*** Begin section ***

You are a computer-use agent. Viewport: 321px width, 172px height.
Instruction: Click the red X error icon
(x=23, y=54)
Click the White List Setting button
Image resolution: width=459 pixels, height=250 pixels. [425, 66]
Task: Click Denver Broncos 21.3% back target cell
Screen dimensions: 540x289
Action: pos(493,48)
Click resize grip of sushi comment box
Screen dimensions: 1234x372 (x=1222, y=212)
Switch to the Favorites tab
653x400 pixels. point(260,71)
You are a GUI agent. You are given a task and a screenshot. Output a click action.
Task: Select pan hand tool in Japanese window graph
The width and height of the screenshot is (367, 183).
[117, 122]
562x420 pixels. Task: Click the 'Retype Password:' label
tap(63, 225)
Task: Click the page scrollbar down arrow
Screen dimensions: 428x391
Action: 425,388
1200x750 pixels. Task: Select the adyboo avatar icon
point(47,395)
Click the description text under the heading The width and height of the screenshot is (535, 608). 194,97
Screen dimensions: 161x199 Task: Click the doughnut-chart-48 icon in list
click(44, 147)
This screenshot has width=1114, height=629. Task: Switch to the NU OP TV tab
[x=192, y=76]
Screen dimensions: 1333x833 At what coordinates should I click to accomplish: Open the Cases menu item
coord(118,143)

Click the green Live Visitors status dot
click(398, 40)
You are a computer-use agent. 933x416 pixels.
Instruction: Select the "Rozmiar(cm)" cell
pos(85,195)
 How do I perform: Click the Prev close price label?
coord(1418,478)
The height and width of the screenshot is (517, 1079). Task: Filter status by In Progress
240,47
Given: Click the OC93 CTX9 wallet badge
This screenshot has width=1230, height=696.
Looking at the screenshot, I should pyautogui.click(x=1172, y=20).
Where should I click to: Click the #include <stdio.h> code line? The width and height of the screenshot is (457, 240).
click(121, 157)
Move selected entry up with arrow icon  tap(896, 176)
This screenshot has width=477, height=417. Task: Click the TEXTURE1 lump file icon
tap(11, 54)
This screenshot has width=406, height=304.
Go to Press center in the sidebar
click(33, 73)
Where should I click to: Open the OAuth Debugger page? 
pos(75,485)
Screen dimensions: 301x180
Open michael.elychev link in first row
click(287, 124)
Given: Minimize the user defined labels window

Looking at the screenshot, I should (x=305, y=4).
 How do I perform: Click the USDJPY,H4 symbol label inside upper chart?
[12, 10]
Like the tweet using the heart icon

*** End section ***

* ASSIGNMENT *
The entries must all be transcribed exactly.

* TASK OUTPUT *
You are a computer-use agent. Viewport: 321px width, 172px height.
Instruction: Click the red X error icon
(x=23, y=54)
Click the White List Setting button
Image resolution: width=459 pixels, height=250 pixels. [425, 66]
Task: Click Denver Broncos 21.3% back target cell
Screen dimensions: 540x289
Action: pos(493,48)
Click resize grip of sushi comment box
Screen dimensions: 1234x372 (x=1222, y=212)
Switch to the Favorites tab
653x400 pixels. point(260,71)
You are a GUI agent. You are given a task and a screenshot. Output a click action.
Task: Select pan hand tool in Japanese window graph
The width and height of the screenshot is (367, 183).
[117, 122]
562x420 pixels. Task: Click the 'Retype Password:' label
tap(63, 225)
Task: Click the page scrollbar down arrow
Screen dimensions: 428x391
Action: 425,388
1200x750 pixels. Task: Select the adyboo avatar icon
point(47,395)
Click the description text under the heading The width and height of the screenshot is (535, 608). 194,97
Screen dimensions: 161x199 Task: Click the doughnut-chart-48 icon in list
click(44, 147)
This screenshot has width=1114, height=629. Task: Switch to the NU OP TV tab
[x=192, y=76]
Screen dimensions: 1333x833 At what coordinates should I click to accomplish: Open the Cases menu item
coord(118,143)

Click the green Live Visitors status dot
click(398, 40)
You are a computer-use agent. 933x416 pixels.
Instruction: Select the "Rozmiar(cm)" cell
pos(85,195)
 How do I perform: Click the Prev close price label?
coord(1418,478)
The height and width of the screenshot is (517, 1079). Task: Filter status by In Progress
240,47
Given: Click the OC93 CTX9 wallet badge
This screenshot has width=1230, height=696.
Looking at the screenshot, I should pyautogui.click(x=1172, y=20).
Where should I click to: Click the #include <stdio.h> code line? The width and height of the screenshot is (457, 240).
click(121, 157)
Move selected entry up with arrow icon  tap(896, 176)
This screenshot has width=477, height=417. Task: Click the TEXTURE1 lump file icon
tap(11, 54)
This screenshot has width=406, height=304.
Go to Press center in the sidebar
click(33, 73)
Where should I click to: Open the OAuth Debugger page? 
pos(75,485)
Screen dimensions: 301x180
Open michael.elychev link in first row
click(287, 124)
Given: Minimize the user defined labels window

Looking at the screenshot, I should (x=305, y=4).
 How do I perform: Click the USDJPY,H4 symbol label inside upper chart?
[12, 10]
Like the tweet using the heart icon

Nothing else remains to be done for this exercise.